守屋 真実 「みんなで歌おうよ」

                     


 もりや・まみ ドイツ在住27年。ドイツ語教師、障がい児指導員、広島被ばく2世。父は元千代田火災勤務の守屋和郎氏 

                   


   氷の雨の中で…

 

 2月25日、沖縄の仲間たちとロシア大使館前に抗議に行った。ものすごい過剰警備!警官がわんさといて、大使館入り口の道路を挟んだ向かい側にコーンを立て、5人ずつしかそこに立たせてくれない。歩道が狭いのは確かだけれど、一列に並べば一般の歩行者が通れないわけではないのにだ。「いつ、だれがそんな規則を作ったのですか」と警官に聞いたら、「上から言われただけなので知りません」と言う。「あなた自身の意見や考えはないのですか」と重ねて聞いたら、確信を持って「ありません」と答えたから、「それって民主主義の国に住む大人の人間が胸を張って言うことじゃないでしょ。それじゃあロシアや北朝鮮と同じじゃないですか」と言ってやったら、さすがにむっとした顔をしていた。下っ端の警官なんかを相手にするのも馬鹿々々しいから、「制服を脱いだら自分で考えてね」と思いっきり嫌味な口調で言って坂を下りたら、遅れて歩いていた仲間の一人が四人の警官に取り囲まれていた。70歳代の小柄な女性に武器を持っていないか職務質問したという。戦争に反対している私たちの方が犯罪者のように扱われているようで、不愉快なこと極まりない。
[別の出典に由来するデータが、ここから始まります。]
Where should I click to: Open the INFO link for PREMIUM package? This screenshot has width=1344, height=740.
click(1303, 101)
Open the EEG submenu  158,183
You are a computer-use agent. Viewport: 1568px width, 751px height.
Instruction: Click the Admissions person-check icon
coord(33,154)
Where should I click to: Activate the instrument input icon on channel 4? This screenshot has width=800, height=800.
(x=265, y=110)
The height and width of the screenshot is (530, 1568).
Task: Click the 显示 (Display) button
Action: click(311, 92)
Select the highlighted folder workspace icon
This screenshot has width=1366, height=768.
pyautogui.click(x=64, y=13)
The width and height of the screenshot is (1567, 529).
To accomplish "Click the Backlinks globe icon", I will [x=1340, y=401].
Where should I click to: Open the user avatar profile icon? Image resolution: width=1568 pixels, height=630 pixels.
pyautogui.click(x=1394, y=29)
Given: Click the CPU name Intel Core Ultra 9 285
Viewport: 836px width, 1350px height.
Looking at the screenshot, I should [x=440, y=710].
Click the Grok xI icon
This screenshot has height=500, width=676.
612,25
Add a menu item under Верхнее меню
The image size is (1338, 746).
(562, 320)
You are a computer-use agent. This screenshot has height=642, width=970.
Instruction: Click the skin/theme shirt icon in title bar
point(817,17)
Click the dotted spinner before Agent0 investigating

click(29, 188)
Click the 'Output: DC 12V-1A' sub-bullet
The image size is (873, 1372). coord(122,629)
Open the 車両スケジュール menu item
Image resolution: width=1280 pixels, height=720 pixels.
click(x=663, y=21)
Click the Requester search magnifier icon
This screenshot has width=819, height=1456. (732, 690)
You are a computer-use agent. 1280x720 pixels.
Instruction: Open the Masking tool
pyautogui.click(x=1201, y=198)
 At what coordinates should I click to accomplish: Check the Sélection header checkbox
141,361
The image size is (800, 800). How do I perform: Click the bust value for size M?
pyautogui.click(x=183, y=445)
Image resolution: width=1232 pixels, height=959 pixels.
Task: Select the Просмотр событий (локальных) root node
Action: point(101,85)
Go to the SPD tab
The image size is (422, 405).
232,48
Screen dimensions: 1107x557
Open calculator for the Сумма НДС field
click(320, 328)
 そして、私たちを見る通行人の視線は冷たい。迷惑だと言わんばかりに肘鉄をくらわされることもある。テレビでもネットでも毎日ウクライナの悲惨な状況が報道されているのに、どうして他人事のように知らんぷりをしていられるのだろう。ヨーロッパの国々では万単位の参加者でデモが行われているのに、この国ではいまだに示威行動は市民の権利として認められていないかのようだ。というより、60・70年代より市民運動が大きく後退してしまっている。恐ろしいことだ。

 ウクライナが完璧な善玉で、ロシアが完全な悪玉といった勧善懲悪ストーリーで語れることではないと思う。戦争はどちらの側も人殺しをする。それでも、原発を攻撃したり、妊婦や新生児のいる病院を破壊したり、子どもや年寄りが避難している劇場を爆撃するのは看過できない戦争犯罪だ。さらには核兵器をちらつかせて威嚇したり、これに対抗して核抑止論を再燃させるのは、戦後75年半被爆者がずっと願い続けてきた核兵器廃絶の努力を水泡に帰することだ。目をそらせてロシアを黙認し、冷戦時代に逆戻りしてはならない。

 ロシア国営放送のニュースに突然登場したオフシャンニコワさんの勇気には感銘を受けた。彼女はこれまで政府のプロパガンダを無批判に広めてきたことを恥じると語ったそうだ。カミュの「ペスト」の主人公リウーが、疫病に勝つ方法は誠実であることだと言ったように、戦争をやめさせることも一人一人の誠実さにかかっているのだと思う。世界がどこに向かっているのかを考えると憂鬱になることもあるけれど、決して思考停止してはならない。絶望してはならない。小さなことでも、自分にできることを弛まず着実に続けていかなければならない。寒の戻りの金曜日、氷のような雨にずぶ濡れになって歌いながら改めてそう思った。